_Required action_
Render every entry verbatim.

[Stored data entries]
########
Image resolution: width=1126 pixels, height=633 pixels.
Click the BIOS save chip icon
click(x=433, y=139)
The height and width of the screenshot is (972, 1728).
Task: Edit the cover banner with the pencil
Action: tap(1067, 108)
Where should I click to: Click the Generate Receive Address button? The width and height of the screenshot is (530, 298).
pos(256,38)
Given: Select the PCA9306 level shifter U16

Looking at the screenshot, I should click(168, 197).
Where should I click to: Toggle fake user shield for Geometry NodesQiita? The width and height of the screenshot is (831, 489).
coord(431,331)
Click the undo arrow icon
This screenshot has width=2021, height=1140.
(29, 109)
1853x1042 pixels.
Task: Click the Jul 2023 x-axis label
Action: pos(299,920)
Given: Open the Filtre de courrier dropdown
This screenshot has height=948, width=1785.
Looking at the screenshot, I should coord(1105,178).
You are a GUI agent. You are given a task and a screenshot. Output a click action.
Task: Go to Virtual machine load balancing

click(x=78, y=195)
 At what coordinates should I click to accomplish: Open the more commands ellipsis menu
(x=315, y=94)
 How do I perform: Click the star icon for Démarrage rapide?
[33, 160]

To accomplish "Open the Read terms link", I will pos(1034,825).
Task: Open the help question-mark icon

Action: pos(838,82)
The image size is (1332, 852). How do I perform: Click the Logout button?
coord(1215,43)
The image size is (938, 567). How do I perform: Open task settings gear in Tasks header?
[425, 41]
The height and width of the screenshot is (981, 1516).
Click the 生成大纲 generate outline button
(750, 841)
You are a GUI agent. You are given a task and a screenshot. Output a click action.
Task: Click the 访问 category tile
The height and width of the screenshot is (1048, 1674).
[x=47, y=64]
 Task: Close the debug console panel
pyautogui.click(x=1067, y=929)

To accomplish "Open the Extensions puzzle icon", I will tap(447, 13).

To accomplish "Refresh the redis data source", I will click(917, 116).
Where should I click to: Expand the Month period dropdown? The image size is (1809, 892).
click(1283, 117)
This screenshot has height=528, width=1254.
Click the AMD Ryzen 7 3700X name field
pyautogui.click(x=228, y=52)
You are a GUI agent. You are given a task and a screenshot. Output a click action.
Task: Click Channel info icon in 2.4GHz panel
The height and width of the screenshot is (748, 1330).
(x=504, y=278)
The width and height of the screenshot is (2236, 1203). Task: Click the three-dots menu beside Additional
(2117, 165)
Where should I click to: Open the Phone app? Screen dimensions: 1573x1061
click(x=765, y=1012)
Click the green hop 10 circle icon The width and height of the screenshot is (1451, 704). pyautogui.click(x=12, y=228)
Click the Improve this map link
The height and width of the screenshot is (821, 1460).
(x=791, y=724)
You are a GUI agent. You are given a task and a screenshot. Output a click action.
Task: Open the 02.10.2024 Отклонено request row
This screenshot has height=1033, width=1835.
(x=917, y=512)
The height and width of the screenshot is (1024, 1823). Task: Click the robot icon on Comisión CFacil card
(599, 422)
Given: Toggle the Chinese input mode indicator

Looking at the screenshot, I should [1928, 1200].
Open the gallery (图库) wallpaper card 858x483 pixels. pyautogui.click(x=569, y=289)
########
_Response to this task_
Image resolution: width=1126 pixels, height=633 pixels.
Click the BIOS save chip icon
click(x=433, y=139)
The height and width of the screenshot is (972, 1728).
Task: Edit the cover banner with the pencil
Action: tap(1067, 108)
Where should I click to: Click the Generate Receive Address button? The width and height of the screenshot is (530, 298).
pos(256,38)
Given: Select the PCA9306 level shifter U16

Looking at the screenshot, I should click(168, 197).
Where should I click to: Toggle fake user shield for Geometry NodesQiita? The width and height of the screenshot is (831, 489).
coord(431,331)
Click the undo arrow icon
This screenshot has width=2021, height=1140.
(29, 109)
1853x1042 pixels.
Task: Click the Jul 2023 x-axis label
Action: pos(299,920)
Given: Open the Filtre de courrier dropdown
This screenshot has height=948, width=1785.
Looking at the screenshot, I should coord(1105,178).
You are a GUI agent. You are given a task and a screenshot. Output a click action.
Task: Go to Virtual machine load balancing

click(x=78, y=195)
 At what coordinates should I click to accomplish: Open the more commands ellipsis menu
(x=315, y=94)
 How do I perform: Click the star icon for Démarrage rapide?
[33, 160]

To accomplish "Open the Read terms link", I will pos(1034,825).
Task: Open the help question-mark icon

Action: pos(838,82)
The image size is (1332, 852). How do I perform: Click the Logout button?
coord(1215,43)
The image size is (938, 567). How do I perform: Open task settings gear in Tasks header?
[425, 41]
The height and width of the screenshot is (981, 1516).
Click the 生成大纲 generate outline button
(750, 841)
You are a GUI agent. You are given a task and a screenshot. Output a click action.
Task: Click the 访问 category tile
The height and width of the screenshot is (1048, 1674).
[x=47, y=64]
 Task: Close the debug console panel
pyautogui.click(x=1067, y=929)

To accomplish "Open the Extensions puzzle icon", I will tap(447, 13).

To accomplish "Refresh the redis data source", I will click(917, 116).
Where should I click to: Expand the Month period dropdown? The image size is (1809, 892).
click(1283, 117)
This screenshot has height=528, width=1254.
Click the AMD Ryzen 7 3700X name field
pyautogui.click(x=228, y=52)
You are a GUI agent. You are given a task and a screenshot. Output a click action.
Task: Click Channel info icon in 2.4GHz panel
The height and width of the screenshot is (748, 1330).
(x=504, y=278)
The width and height of the screenshot is (2236, 1203). Task: Click the three-dots menu beside Additional
(2117, 165)
Where should I click to: Open the Phone app? Screen dimensions: 1573x1061
click(x=765, y=1012)
Click the green hop 10 circle icon The width and height of the screenshot is (1451, 704). pyautogui.click(x=12, y=228)
Click the Improve this map link
The height and width of the screenshot is (821, 1460).
(x=791, y=724)
You are a GUI agent. You are given a task and a screenshot. Output a click action.
Task: Open the 02.10.2024 Отклонено request row
This screenshot has height=1033, width=1835.
(x=917, y=512)
The height and width of the screenshot is (1024, 1823). Task: Click the robot icon on Comisión CFacil card
(599, 422)
Given: Toggle the Chinese input mode indicator

Looking at the screenshot, I should [1928, 1200].
Open the gallery (图库) wallpaper card 858x483 pixels. pyautogui.click(x=569, y=289)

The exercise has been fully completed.